I never knew the story behind Liquid Paper, though, until now.


the original was just water based tempera paint. I'm not sure when, but definitely by the 70s, they reformulated it with trichloroethane as the solvent. In the 80s, that was replaced with naphtha.


Ah, thanks. Yes, trichloroethane makes sense.


Yes, probably one of the first intoxicants of some schoolkids - you'd get your face down low to concentrate and see where you were applying the stuff (Tippex in the UK, 1980s) and get a good nose-full.

That ranks along with "banda" toner from fresh duplicates. (https://en.m.wikipedia.org/wiki/Spirit_duplicator).


Graham died in 1980, but this obit was published yesterday because it's part of the NYT's project to write obits for "remarkable people" in the past (e.g. Ada Lovelace and Henrietta Lacks) who apparently died without note.

Not interested in getting into a gender bias/history debate (I think most of us can agree that there was inequality decades ago), but I was genuinely surprised that the NYT in 1980 wouldn't have written an obit for Graham at the time of her death. Her life has all the facets of a great interesting story, and she was wealthy in her own lifetime. And the newsroom then ran on typewriters, so it's not like Liquid Paper would've be an obscure topic.

Her story of invention is fascinating enough on its own -- a divorced single mother hacking something to make her job easier, reading books on her own to learn the chemistry, implementing it in her kitchen at night, then getting fired when her boss finds out she has a side-gig. But even more remarkable, she actually succeeded. Unlike a lot of inventors, she got to reap the benefits of her hard work and brilliance, including owning her own company (even fighting off her ex-husband's attempt to steal it) and becoming wealthy. That her death wouldn't be noticeable for an obit (again, at a newspaper that has thousands of typewriters) is really surprising even if you think 1980 had the same social standards as 1930.

FWIW, Wikipedia has had an entry for her since 2004: https://en.wikipedia.org/wiki/Bette_Nesmith_Graham


it's exhausting just reading, I'd really like to know what she was thinking in her mind..

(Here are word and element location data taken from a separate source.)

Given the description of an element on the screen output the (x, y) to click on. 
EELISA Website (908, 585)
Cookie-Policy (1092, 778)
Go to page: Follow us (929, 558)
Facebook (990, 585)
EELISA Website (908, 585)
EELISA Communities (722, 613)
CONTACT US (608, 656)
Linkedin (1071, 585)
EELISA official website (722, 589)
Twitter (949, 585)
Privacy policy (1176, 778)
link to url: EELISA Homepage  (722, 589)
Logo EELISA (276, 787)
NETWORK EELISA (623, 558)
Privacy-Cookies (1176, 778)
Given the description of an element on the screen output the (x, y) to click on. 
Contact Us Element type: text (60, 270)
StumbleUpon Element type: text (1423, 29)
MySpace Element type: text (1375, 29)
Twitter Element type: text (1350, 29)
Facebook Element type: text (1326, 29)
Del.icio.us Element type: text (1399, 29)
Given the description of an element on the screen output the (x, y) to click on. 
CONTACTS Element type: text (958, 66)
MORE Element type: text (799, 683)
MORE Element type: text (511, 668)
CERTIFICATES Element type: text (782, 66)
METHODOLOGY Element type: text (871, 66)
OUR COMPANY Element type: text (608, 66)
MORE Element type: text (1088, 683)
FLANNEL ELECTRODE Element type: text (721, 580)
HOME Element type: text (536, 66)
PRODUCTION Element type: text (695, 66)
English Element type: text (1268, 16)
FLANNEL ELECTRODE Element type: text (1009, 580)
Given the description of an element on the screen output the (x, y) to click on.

This is such a great example of why arts and sciences ought to interact more.


I wonder how many people reading this know what Liquid Paper is before reading the article? :-/


I'm old enough to have been in high school when more people took typing class than took one with computers; I'd be surprised if there were more than 20 computers in the entire school.

Wite-Out was a great product, didn't know about Liquid Paper.


Her son, Michael Nesmith, was in the Monkees.


Raise your hand if you're old enough to remember either Michael Nesmith or Liquid Paper.

I don't remember where I first heard that bit of trivia, but it sure is interesting.


It's a great American success story.

It's also one of those inventions that seems so obvious in hindsight.


Overlooked? The fact that Bette Nesmith Graham invented Liquid Paper has been a staple of trivia for ever. In part because of her famous son.

The story starts from a biased almost sexism-baiting opening line "obituaries in The New York Times have been dominated by white men". Perhaps the New York Times didn't write an obituary, but the rest of the world knew who she was. This is aside from the fact that there are certainly white men who they probably overlooked as well.


Other than she was her famous son's mother and the bare fact that she invented the stuff, did you know anything about her remarkable story? I didn't.

The NYT's mission here is to correct what it sees as its own previous omissions. Whether many other outlets wrote obituaries at the time is hardly the issue.


Obituaries are more detailed than summing someone's life up as a trivia question.